Hello September and Happy Friday!
Just in case you didn’t know, I have a fairly short attention span! So to keep my focus and be entertained, things need to be interesting and unique. When it comes to museums (I know sounds boring already but stay with me folks) I have a few I enjoy, but some I just wander around like I’m lost (which is frequent). Here in Washington DC, the most known places always consist of long lines, huge crowds and lots of tourists. I thought I had visited all the museums until recently. The boyfriend and I have visited a few places that I didn’t know were here or even existed. DC has many things to offer and plenty of things to do. So we have made it our goal to find those interesting places here in our own city.
Let me tell you about my first favorite gem, the Anderson House- The Society of the Cincinnati, also known as Larz Anderson House. This is located in Embassy Row in the DuPont Circle neighborhood. I have passed by this house so many times and never knew what it was.

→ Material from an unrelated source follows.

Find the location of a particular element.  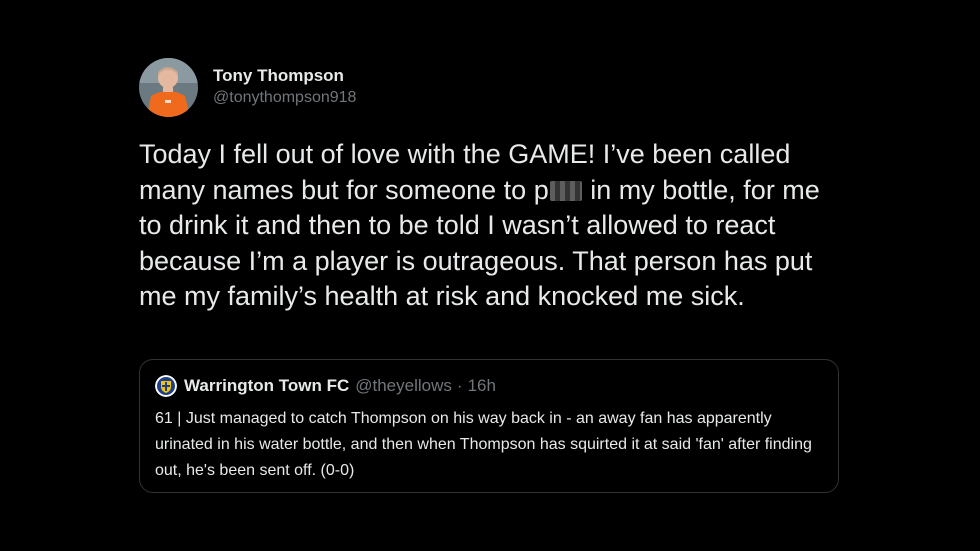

The Anderson House is a beautiful 10,000 sq ft, fifty-room Beaux Arts mansion built between 1902 and 1905 at a cost of nearly $750,000, mansion included a walled garden, tennis court, and three-story carriage house and stable. The mansion was outfitted with the latest conveniences, including electricity, central heating, telephones and two elevators. It was a winter home to Larz Anderson, an American diplomat, and wife Isabel Weld Perkins, an author and American Red Cross Volunteer; in order to entertain American and foreign dignitaries and the capital city’s high society. Among guests who attended these posh events in the grand ballroom were Presidents Howard Taft and Calvin Coolidge, General John Pershing, Henry DuPont and members of the Vanderbilt family. For 32 years, Larz and Isabel Anderson were among the most popular hosts in the capital.
When Ambassador Anderson died in 1937, his widow donated the Anderson House and much of its original furnishings to the Society of the Cincinnati, of which Larz had been a devoted member for more than 40 years. Anderson House has been the headquarters of the Society of the Cincinnati since 1938 and was opened to the public as a museum in 1939. The library of the Society is housed here, and it serves as important historic collection of letters, manuscripts, media and publications from the Revolutionary period. Anderson House has been designated a National Historic Landmark and is listed on the National Register of Historic Places.
The best part of this hidden gem… The docents (fancy word for tour guide) are outstanding and the tours are FREE. Donations are also appreciated.